[Task directions] Check every line below for the word "list" and show those that hold it.

(Data excerpts)
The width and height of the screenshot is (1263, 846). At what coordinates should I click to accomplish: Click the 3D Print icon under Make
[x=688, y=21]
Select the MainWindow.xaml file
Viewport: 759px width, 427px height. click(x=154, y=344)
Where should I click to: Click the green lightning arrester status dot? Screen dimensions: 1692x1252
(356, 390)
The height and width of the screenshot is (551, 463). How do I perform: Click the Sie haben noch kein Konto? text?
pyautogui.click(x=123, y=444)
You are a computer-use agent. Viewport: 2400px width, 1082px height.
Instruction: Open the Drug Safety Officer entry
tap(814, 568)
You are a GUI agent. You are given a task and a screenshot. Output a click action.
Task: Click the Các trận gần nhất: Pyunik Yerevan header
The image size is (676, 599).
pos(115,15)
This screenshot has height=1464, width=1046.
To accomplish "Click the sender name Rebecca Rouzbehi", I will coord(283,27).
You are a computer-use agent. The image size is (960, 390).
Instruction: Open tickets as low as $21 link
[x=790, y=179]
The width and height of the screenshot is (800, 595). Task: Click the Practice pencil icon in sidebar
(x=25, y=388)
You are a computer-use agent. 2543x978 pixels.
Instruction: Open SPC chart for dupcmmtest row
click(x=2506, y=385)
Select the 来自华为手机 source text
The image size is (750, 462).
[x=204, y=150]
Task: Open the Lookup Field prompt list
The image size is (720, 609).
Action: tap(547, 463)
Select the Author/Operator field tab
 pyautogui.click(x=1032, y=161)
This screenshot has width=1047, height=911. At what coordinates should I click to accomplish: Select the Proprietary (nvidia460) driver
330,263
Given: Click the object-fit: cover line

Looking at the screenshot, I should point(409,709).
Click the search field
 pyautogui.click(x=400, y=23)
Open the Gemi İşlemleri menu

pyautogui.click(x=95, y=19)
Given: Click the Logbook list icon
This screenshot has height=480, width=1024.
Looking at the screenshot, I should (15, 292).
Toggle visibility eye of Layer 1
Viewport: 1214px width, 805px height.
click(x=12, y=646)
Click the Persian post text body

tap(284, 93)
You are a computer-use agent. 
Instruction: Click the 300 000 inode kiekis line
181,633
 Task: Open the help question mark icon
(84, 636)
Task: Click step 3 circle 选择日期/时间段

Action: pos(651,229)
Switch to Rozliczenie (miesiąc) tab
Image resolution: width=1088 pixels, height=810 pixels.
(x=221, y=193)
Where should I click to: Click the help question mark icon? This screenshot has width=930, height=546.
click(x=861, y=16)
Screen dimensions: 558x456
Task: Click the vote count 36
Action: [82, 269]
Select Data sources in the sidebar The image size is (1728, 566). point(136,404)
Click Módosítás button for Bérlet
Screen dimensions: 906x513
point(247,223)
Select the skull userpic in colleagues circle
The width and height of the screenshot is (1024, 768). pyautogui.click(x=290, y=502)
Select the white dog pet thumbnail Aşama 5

[Solution to the exercise]
Task: Open the Lookup Field prompt list
Given: Click the Logbook list icon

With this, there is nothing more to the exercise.